Envisioning a World Without Animal Shelters

MAPP student, Jillian Morrell has dedicated much of her life to serving shelter animals, but hopes in the future there won’t be a need for the facilities
Jillian Morrell posing for photo with a large snack wrapped around her neck.

In their own words: Jillian Morrell, VG20, MAPP

Originally posted May 8, 2020

Jillian Morrell’s educational origin story didn’t begin like many of her Cummings School classmates. Growing up in Wakefield, Massachusetts, Morrell didn’t start out an animal lover—in fact, she was afraid of them. But one day when she was five years old, a stray kitten made its way into her neighborhood. The Morrell family scooped up the kitten—a furry mess covered with fleas—intending to bring it to an animal shelter. But the shelter was closed.

So, the kitten found her new home with the family, who named her Emma. “Emma was the first experience I had with an animal where it didn’t try and hurt me,” says Morrell. “At that age, I loved putting her in a baby stroller and pushing her around.”

Morrell’s love of animals snowballed from there. The family got another cat, then a dog. Morrell went with her mom to every one of the pets’ veterinary appointments. “The veterinarian would actually take the stethoscope ears off and put them on me and let me listen,” she says. “So that definitely had an impact on me.” Even at such a young age, Morrell no longer wanted birthday gifts. Every year, all the way through high school, she instead asked party guests to bring dog food, dog toys, or cat food that she could donate to the animal shelter.

At the recommendation of her veterinarian, Howard Hutchins, she attended Essex North Shore Agricultural & Technical School, an alternative high school, for animal science and moved into its veterinary technician program. That’s when Morrell began working with Hutchins in the clinic as both a kennel assistant and a veterinary assistant.

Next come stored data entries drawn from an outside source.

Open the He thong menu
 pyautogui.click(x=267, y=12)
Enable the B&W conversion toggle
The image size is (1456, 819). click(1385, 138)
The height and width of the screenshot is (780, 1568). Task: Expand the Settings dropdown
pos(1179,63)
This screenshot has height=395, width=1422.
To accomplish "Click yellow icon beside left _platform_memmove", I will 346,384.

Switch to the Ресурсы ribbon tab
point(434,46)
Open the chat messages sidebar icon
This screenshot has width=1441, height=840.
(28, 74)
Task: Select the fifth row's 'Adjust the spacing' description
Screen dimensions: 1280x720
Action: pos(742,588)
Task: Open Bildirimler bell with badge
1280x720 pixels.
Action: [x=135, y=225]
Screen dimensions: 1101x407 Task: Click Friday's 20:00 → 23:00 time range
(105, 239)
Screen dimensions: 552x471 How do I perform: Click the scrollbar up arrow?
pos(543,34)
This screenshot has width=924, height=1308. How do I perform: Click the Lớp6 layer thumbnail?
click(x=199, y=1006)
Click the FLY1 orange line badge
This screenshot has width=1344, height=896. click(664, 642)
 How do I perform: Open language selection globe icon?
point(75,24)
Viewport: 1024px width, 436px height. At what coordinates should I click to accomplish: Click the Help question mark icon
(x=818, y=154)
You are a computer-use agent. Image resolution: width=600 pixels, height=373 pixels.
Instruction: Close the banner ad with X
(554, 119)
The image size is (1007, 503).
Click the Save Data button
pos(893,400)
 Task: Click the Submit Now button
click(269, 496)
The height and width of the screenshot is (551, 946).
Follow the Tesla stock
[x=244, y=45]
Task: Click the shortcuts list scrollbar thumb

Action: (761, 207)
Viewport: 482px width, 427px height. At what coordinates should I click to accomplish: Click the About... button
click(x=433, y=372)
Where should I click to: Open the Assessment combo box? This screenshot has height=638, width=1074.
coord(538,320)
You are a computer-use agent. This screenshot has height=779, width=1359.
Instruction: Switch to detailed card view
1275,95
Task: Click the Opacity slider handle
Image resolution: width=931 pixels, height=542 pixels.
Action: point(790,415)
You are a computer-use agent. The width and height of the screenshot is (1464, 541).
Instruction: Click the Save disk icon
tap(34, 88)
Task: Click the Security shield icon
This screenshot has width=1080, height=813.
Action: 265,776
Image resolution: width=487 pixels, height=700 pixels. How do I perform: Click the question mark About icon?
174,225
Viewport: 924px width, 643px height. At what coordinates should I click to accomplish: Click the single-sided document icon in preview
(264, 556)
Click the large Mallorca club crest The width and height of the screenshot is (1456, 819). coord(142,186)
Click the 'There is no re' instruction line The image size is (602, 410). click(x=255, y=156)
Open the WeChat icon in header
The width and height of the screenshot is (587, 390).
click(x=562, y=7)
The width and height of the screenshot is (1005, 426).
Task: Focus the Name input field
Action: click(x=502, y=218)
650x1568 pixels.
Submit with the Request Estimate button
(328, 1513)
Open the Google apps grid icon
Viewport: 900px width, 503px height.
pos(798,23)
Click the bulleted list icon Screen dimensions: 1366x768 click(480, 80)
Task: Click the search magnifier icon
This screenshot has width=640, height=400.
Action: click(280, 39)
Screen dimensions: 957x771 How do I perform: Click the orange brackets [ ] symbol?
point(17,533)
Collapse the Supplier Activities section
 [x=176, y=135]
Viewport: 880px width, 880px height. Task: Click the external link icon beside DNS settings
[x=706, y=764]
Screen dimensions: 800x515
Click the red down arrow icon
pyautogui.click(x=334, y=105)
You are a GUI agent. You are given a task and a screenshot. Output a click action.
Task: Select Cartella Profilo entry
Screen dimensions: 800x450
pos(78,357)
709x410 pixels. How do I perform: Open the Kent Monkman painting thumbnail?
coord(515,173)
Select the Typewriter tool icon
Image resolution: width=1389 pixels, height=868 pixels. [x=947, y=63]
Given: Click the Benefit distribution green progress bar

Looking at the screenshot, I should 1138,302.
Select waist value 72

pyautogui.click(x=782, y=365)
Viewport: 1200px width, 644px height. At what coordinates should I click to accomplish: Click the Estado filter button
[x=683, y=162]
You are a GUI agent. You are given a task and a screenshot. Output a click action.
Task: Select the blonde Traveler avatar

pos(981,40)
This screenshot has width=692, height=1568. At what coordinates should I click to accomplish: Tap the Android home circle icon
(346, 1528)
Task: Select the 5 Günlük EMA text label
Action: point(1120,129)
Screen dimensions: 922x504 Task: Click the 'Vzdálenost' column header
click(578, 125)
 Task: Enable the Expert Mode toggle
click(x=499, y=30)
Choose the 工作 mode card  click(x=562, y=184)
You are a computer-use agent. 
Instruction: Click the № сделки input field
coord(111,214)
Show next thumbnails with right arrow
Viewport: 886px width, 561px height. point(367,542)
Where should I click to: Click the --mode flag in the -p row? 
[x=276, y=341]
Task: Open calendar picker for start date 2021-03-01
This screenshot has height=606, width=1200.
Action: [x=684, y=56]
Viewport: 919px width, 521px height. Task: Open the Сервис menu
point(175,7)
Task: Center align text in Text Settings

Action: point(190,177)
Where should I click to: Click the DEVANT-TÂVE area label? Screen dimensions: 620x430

While she was in high school, Morrell was diagnosed with a spinal condition that turned her world upside down. Forced to wear a full back brace for twenty hours a day, she was certain she’d never be able to become a veterinarian. “I couldn’t walk or bend,” she explains. “I thought, there was no way I was going to be able to work with a dog if I had to wear a brace.” But, as fate would have it, Hutchins, too, wound up in a back brace due to a spinal procedure, and he acted as Morrell’s guiding force. “He kept encouraging me through high school, saying it’s going to get better and that I could still be a veterinarian with this condition.”

Her confidence restored, Morrell attended undergraduate school at UMass Amherst and earned her pre-veterinary degree. She was disappointed when she wasn’t accepted into veterinary school on her first try. But Morrell discovered a different path when she began working at the shelter to which she had donated all those birthday gifts. “That kind of reshaped my view of the veterinary profession and the veterinary world, because there was a lot of abuse and a lot of neglect,” Morrell says. She wondered how else she could help animals—and found Cummings School’s Master’s in Animals and Public Policy (MAPP) program.

“I thought, with this degree, I could work on both preventing abuse from the legislative side, but then I could also take a step back once I have a veterinary degree and be able to physically help the animals that are affected by abuse,” she says.

At the advice of her advisor, Emily McCobb, V00, VG02, the director of Cummings School’s Shelter Medicine Program, Morrell opted for the MAPP program’s research track. She’s now completing a research project on feline dental care—going to shelters to assess how they’re able to perform dental care on cats under resource stress. “I thought it was just perfect for me because I love cats and I’ve worked with shelters for so long.”

On the clinical side, Morrell worked in the Luke and Lily Lerner Spay/Neuter Clinic’s community cat clinics and also shadowed McCobb whenever she had the chance. With a well-rounded year of experience from the MAPP program under her belt, Morrell recently was accepted to veterinary school at Midwestern University in Glendale, Arizona. “The program has definitely gotten me to where I need to be today,” Morrell says. “Dr. McCobb has had a really big impact on my life; she’s been an incredible teacher.”

Morrell’s time in the MAPP program hasn’t been without its challenges though. She suffered a relapse of her back condition. Throughout her MAPP year, she went to physical therapy two to three times a week and got another back brace. “I’ve done a lot of work to get where I am now. I don’t have to wear a brace at all anymore,” she says. “I think you can always get to your dream and get to your goal, as long as you persevere—you just have to find it within yourself to get through it.”

In the future, Morrell hopes to utilize both her M.S. and D.V.M. degrees as a medical director at a shelter. She envisions a world without the need for animal shelters, however.

“I hope that there will come a time where people won’t be abusing their pets anymore, or at least there will be such a repercussion that pets won’t end up in situations where they’re homeless or abused and tossed out on the street.” It’s fitting that Morrell’s first pet at the age of five was a kitten she rescued from the streets. Eighteen years later, she intends to dedicate her future to protecting other animals in need.